• SET PROBLEM: Please print, word for word, only the lines running from the line that contains "Select the Amazon GuardDuty icon" up to and including the line that contains "Open the API".

• DATA:
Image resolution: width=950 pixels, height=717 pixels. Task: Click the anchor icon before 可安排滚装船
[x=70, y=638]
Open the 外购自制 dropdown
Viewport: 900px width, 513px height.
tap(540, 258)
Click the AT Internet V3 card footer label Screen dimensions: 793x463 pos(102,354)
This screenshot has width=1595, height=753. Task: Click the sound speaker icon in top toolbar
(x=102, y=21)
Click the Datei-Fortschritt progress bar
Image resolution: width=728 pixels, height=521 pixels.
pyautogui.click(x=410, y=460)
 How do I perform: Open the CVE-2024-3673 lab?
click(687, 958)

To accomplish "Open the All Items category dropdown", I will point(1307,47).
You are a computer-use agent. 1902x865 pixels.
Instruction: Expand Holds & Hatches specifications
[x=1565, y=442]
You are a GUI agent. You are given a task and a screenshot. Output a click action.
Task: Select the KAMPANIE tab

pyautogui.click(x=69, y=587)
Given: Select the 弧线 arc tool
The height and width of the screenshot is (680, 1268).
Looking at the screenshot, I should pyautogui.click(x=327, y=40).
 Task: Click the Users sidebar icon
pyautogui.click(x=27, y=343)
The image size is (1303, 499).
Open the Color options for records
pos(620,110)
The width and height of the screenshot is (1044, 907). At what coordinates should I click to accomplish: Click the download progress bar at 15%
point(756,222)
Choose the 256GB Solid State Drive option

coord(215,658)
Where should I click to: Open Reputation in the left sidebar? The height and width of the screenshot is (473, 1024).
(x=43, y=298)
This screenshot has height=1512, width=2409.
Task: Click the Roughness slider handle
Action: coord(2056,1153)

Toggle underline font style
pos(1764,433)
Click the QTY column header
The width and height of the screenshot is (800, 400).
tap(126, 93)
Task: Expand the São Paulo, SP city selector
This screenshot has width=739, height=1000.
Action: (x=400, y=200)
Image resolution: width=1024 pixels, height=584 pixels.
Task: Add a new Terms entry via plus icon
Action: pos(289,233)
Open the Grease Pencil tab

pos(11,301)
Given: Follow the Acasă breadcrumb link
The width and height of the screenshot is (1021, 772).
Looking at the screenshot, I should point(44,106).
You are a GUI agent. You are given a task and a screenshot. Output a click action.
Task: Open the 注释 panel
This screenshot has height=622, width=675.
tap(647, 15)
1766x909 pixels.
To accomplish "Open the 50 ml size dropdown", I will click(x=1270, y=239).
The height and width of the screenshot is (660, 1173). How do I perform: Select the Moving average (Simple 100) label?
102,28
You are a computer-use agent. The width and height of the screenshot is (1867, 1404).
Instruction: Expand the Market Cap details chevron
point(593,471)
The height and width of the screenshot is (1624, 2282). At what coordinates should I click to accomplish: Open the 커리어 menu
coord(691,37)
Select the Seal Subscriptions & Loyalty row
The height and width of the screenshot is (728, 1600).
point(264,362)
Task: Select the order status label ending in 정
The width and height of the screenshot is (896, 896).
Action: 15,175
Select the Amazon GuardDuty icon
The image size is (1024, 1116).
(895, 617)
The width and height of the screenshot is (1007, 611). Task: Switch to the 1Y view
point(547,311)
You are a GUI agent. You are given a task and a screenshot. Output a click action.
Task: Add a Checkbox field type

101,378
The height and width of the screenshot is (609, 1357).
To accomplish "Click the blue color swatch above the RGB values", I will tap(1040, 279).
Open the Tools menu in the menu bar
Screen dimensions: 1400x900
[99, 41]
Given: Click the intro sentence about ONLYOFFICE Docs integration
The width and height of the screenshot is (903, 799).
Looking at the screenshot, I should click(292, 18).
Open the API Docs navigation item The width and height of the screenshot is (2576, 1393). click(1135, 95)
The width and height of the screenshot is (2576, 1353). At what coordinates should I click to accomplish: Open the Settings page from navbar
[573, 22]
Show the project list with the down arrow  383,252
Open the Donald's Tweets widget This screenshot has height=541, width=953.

• TASK ANSWER:
Select the Amazon GuardDuty icon
The image size is (1024, 1116).
(895, 617)
The width and height of the screenshot is (1007, 611). Task: Switch to the 1Y view
point(547,311)
You are a GUI agent. You are given a task and a screenshot. Output a click action.
Task: Add a Checkbox field type

101,378
The height and width of the screenshot is (609, 1357).
To accomplish "Click the blue color swatch above the RGB values", I will tap(1040, 279).
Open the Tools menu in the menu bar
Screen dimensions: 1400x900
[99, 41]
Given: Click the intro sentence about ONLYOFFICE Docs integration
The width and height of the screenshot is (903, 799).
Looking at the screenshot, I should click(292, 18).
Open the API Docs navigation item The width and height of the screenshot is (2576, 1393). click(1135, 95)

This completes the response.